**** EXTRAIT CHOISI ****

À SON ALTESSE LE PRINCE NAPOLÉON (JÉRÔME),
À PRANGINS


Nohant, 17 mars 1871.


Je n’ai reçu votre lettre qu’au bout de douze jours. Les correspondances de Paris en mettent quatre et cinq pour nous arriver. Nous étions mieux servis par les Prussiens que nous ne le sommes maintenant. Je préfère vous écrire encore par Nyon, puisque vous avez toujours reçu par cette voie.

Oui, mon grand ami, ce retour aux idées étroites de l’orléanisme est fort possible, bien que M. Thiers semble décidé à en combattre l’excès. Le pourra-t-il d’ailleurs ? La majorité que nous avons nommée, pour échapper à la dictature d’un parti insensé et impuissant, est une majorité réactionnaire et bête ; je ne m’apprête pas à me réjouir. Il faut dix ans pour qu’un parti nouveau, las des uns et des autres, se dessine et sauvegarde la liberté en dépit de tout ; et, d’ici là, elle pourra bien être escamotée ou poussée jusqu’à l’anarchie. Tout ce qui peut arriver est effrayant et désolant, j’en conviens ! mais l’espoir est tenace dans mon pauvre cœur meurtri et désemparé.

Je flotte au hasard sur la houle, cherchant toujours la terre, parce que je sais qu’elle existe et que toute épave doit s’y échouer. Le vrai et le bien ne sont pas des mensonges ; il suffirait de les sentir vivants en nous-mêmes, pour être certain qu’ils existent dans la conscience de l’humanité. Qui nous les donnera, ces biens qui semblent faire partie du domaine de l’idéal, et dont le besoin est si grand, qu’il faudra bien les faire passer un jour dans celui de la réalité ?

Eh bien, je ne crois pas qu’un homme tout seul puisse nous les donner, au delà d’un certain moment où il se trouve en rapport avec la volonté du nombre. Toute institution qui confiera le pouvoir à vie, me paraît d’une durée illusoire et impossible. M. Thiers a ce pouvoir et cet élan pour le quart d’heure. Dans trois mois, il ne les aura peut-être plus, et les d’Orléans, s’ils ressaisissent la royauté, n’en auront pas pour trois ans.

Mais quels projets, quelles visions peut-on avoir sur des faits si troublés ? nous sommes véritablement tous plus ou moins fous en France à l’heure qu’il est. Le désastre et les efforts ont dépassé la limite du possible.

****

CONSIGNE À SUIVRE => Recopiez le passage de la lettre qui commence aux mots "Nohant, 17 mars" et s'arrête après "par cette voie.", en remplaçant "Prussiens" par "Allemands". Appuyez-vous uniquement sur la lettre ci-dessus.

**** MATÉRIEL FOURNI ****

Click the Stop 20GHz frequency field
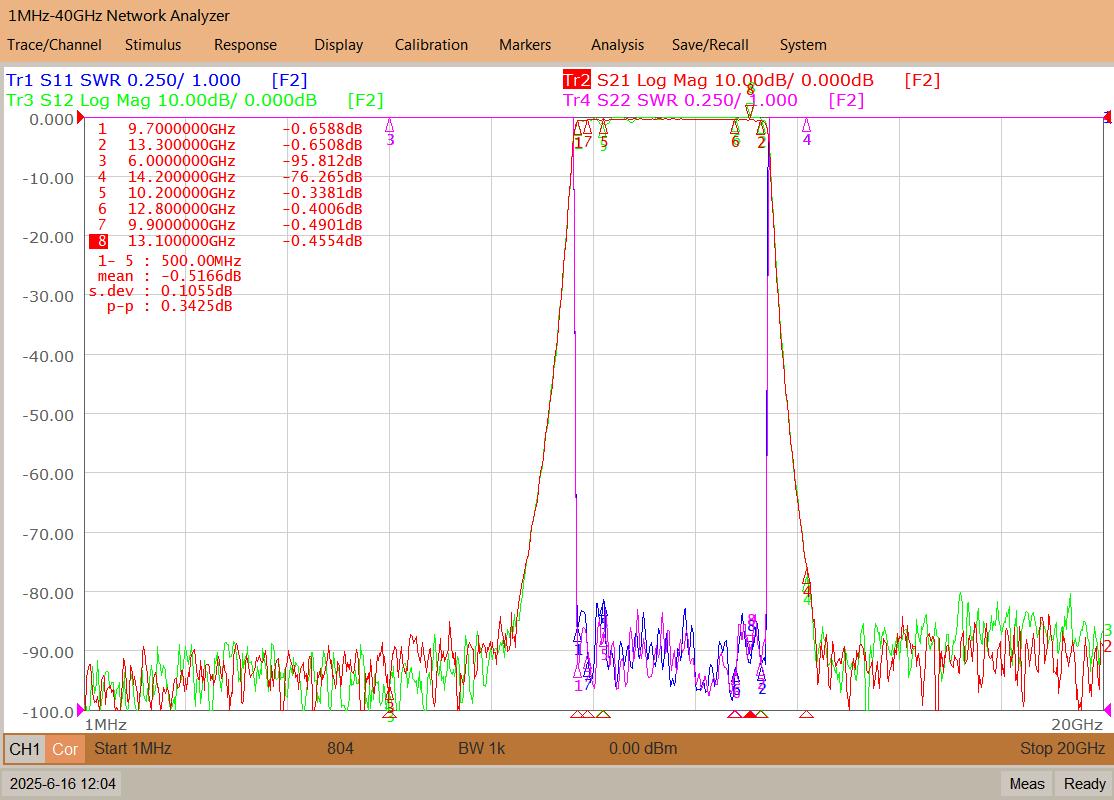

****

RÉPONSE =>
Nohant, 17 mars 1871.


Je n’ai reçu votre lettre qu’au bout de douze jours. Les correspondances de Paris en mettent quatre et cinq pour nous arriver. Nous étions mieux servis par les Allemands que nous ne le sommes maintenant. Je préfère vous écrire encore par Nyon, puisque vous avez toujours reçu par cette voie.